La clave del discurso con el que Puigdemont respondió al mensaje de Felipe VI no fue el contenido, sino el tono. Cataluña se debate en un ambiente revolucionario, y como ha venido mostrando la Historia a lo largo de los siglos, pocas cosas causan más fascinación en las revoluciones que la humillación del soberano, se llame María Antonieta o Muamar el Gadafi.

Puigdemont ha encontrado este miércoles una nueva casilla para dar jaque al Estado. Sabía que las palabras de Felipe VI habían tenido una honda repercusión en Cataluña y, de forma particularmente peligrosa para los intereses de la causa secesionista, en sectores tradicionales del nacionalismo donde la figura del Monarca todavía infunde respeto.

El Rey había apelado a la concordia, pero sin concesiones, con esa autoridad del profesor que llega al aula, se encuentra la clase alborotada y da un puñetazo en la mesa: se acabó el recreo.

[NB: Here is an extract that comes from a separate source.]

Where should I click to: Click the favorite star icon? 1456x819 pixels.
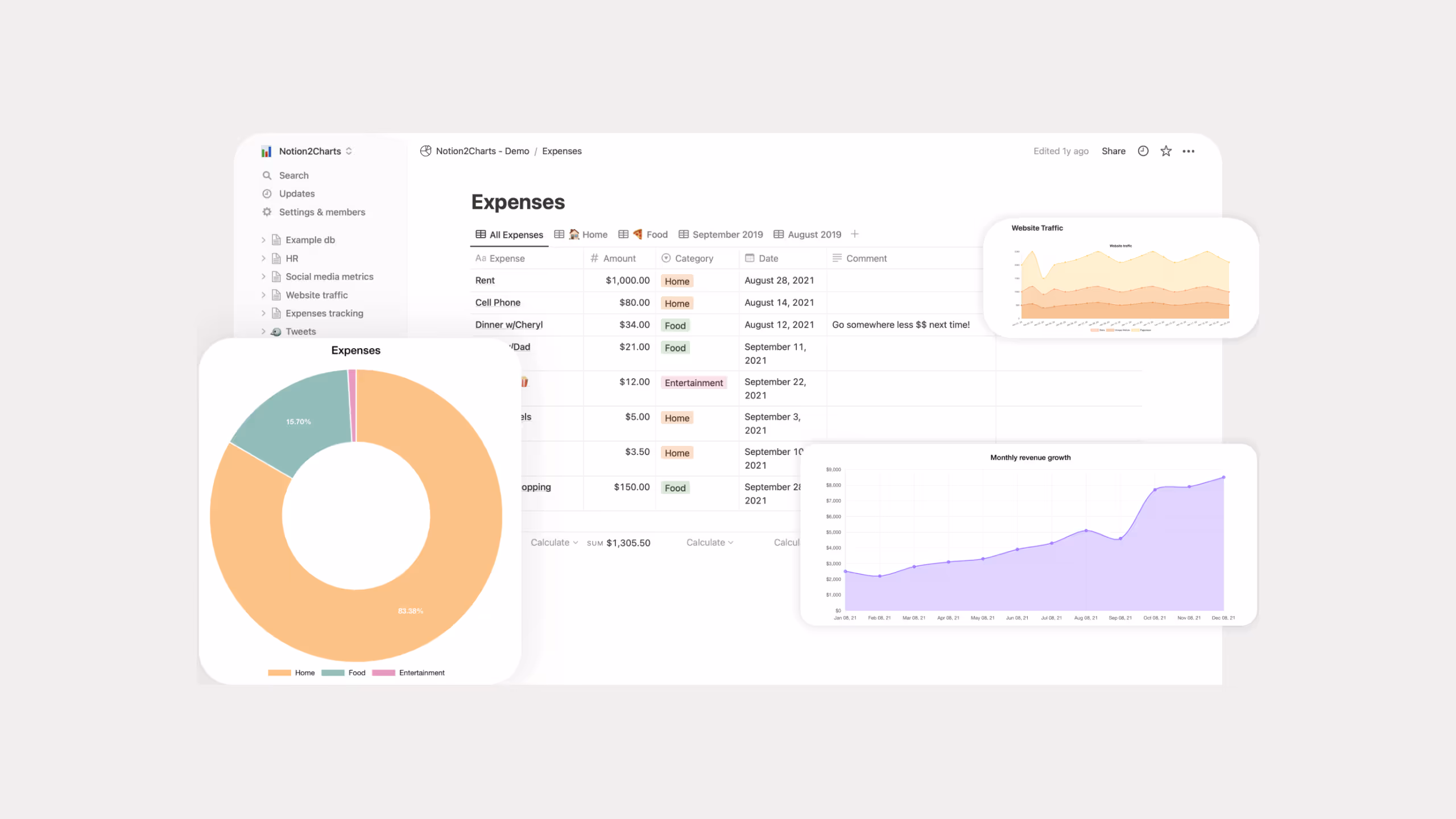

Parecerá increíble, pero eso bastó para que, después de muchos años, miles y miles de catalanes se fueran a dormir el martes con la esperanza en sus corazones, lo que demuestra lo rematadamente mal que se han hecho las cosas.  

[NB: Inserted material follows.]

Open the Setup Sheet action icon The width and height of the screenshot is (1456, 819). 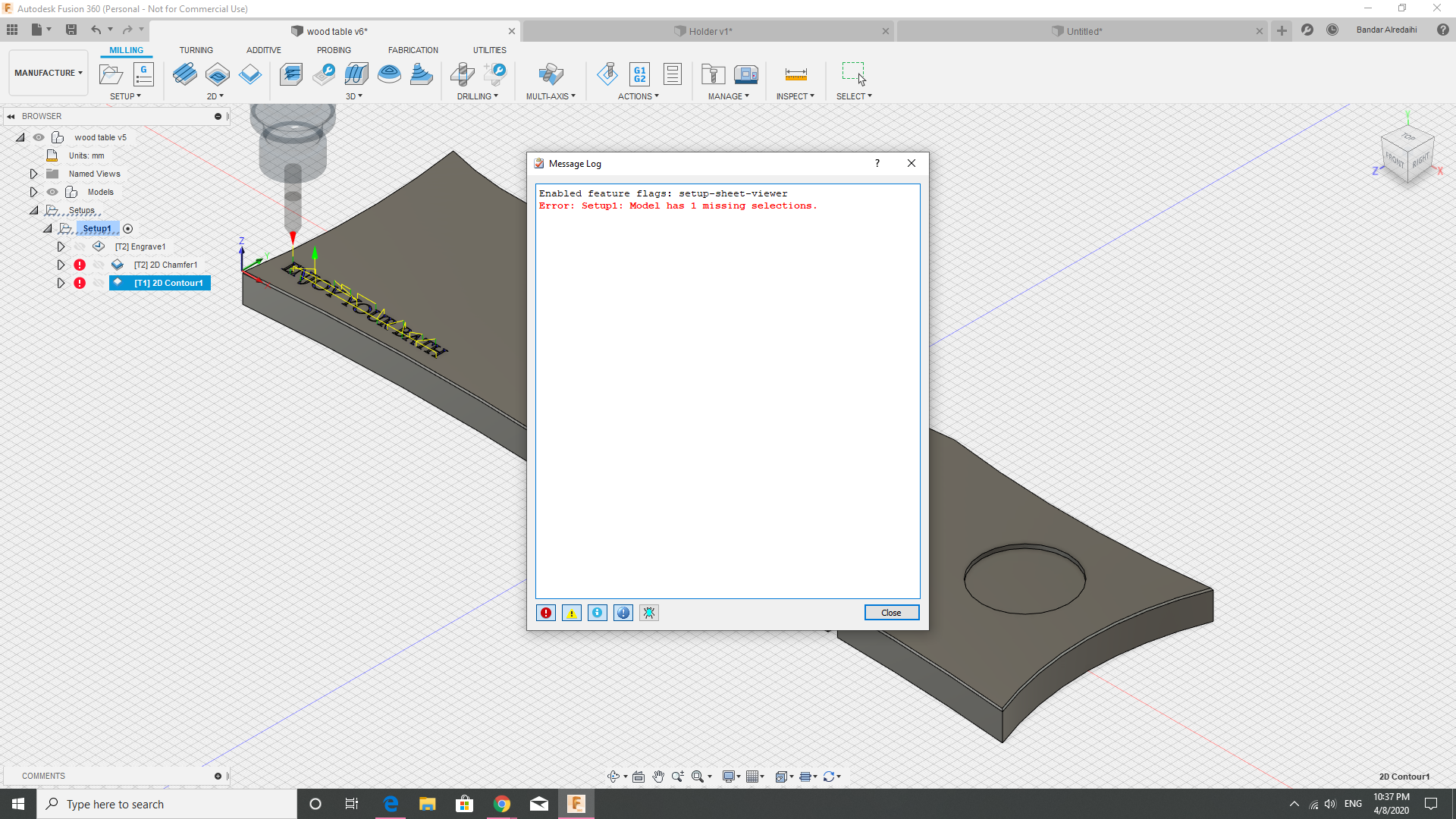point(673,74)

El presidente de la Generalitat tenía la oportunidad de rebatir al Rey con prudencia, guardando las distancias que existen entre un Borbón y el exdirector del Catalonia Today, pero decidió desprenderse definitivamente de los viejos calzones convergentes y vestirse de sans-culotte.

Puigdemont habló de tú a tú a Felipe VI, incluso con fanfarronería, dando lecciones: "Así no". Se permitió reconvenirle por no hacer bien su trabajo y lacusó poco menos que de ser el mamporrero de Rajoy. Quería dejar patente que el presidente de Cataluña ha dejado de ser un súbdito, y hasta puede permitirse abofetear al Monarca por televisión.

Hemos asistido al último guiño al populacho antes del desenlace, porque las autoridades de Cataluña han tomado la firme decisión de llevar el enfrentamiento a la calle, a las barricadas. Confían en parapetarse en la multitud para no tener que rendir cuentas ante la Justicia. El guión lo escribió Lope de Vega hace cuatrocientos años y lo tituló Fuenteovejuna.